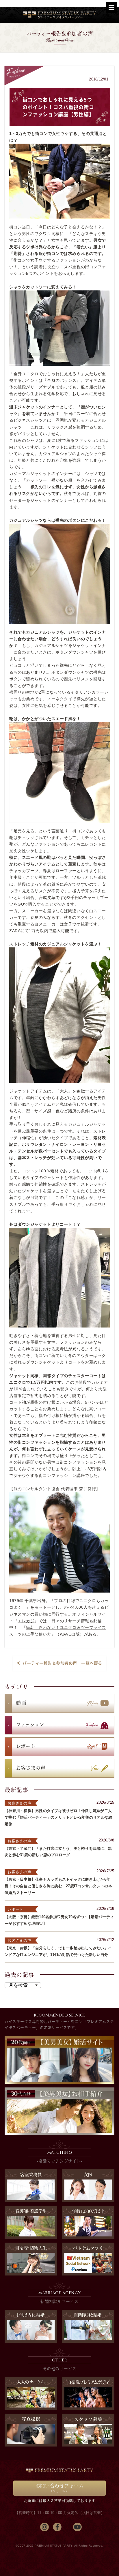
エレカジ (26, 1621)
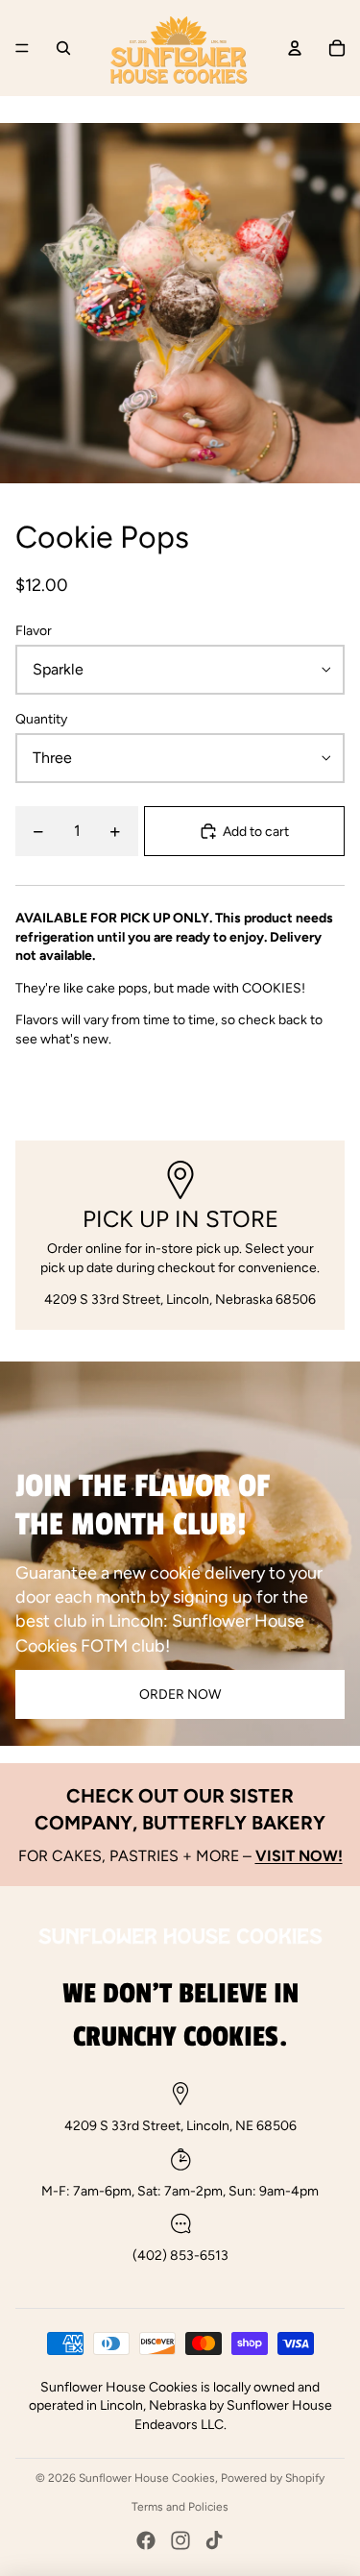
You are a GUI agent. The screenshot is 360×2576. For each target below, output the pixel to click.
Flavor (33, 631)
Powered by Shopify (272, 2478)
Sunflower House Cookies (147, 2478)
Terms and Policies (180, 2507)
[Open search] (63, 48)
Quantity (41, 719)
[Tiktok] (214, 2540)
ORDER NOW (180, 1694)
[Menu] (22, 48)
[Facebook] (145, 2540)
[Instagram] (180, 2540)
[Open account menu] (295, 48)
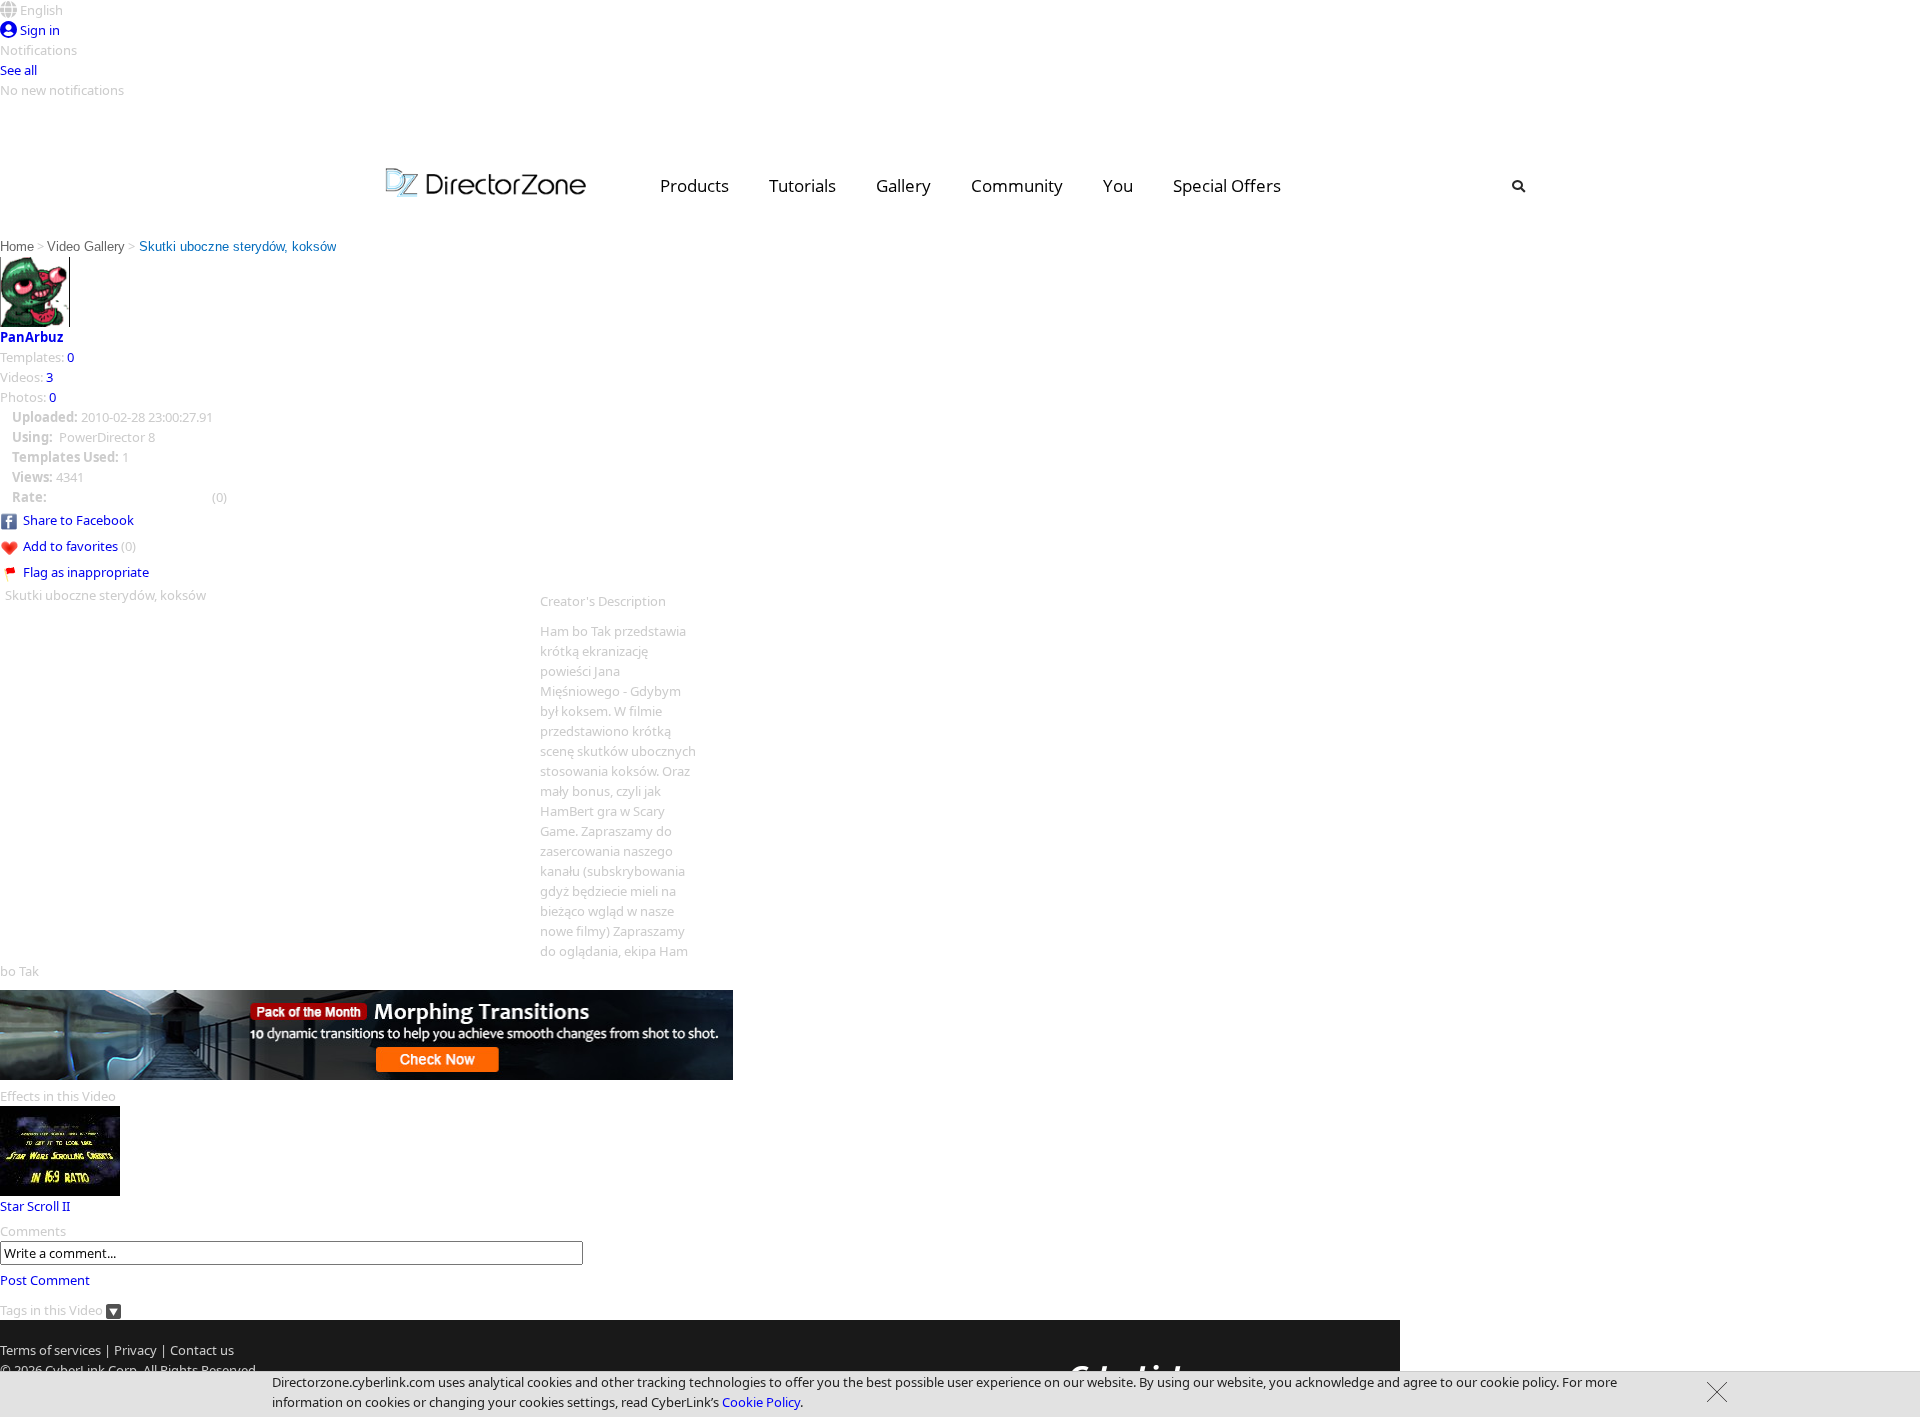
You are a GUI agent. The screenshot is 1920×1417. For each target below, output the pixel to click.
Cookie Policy (761, 1402)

| Your instructions |
Retype, word for word, the lines from the one with "[Open account menu] (295, 48)" through the last line of the entries above, and only those lines. Leave pictures out.

| Answer for this exercise |
[Open account menu] (295, 48)
You are a GUI agent. The screenshot is 1920×1417. For each target below, output the pixel to click.
Cookie Policy (761, 1402)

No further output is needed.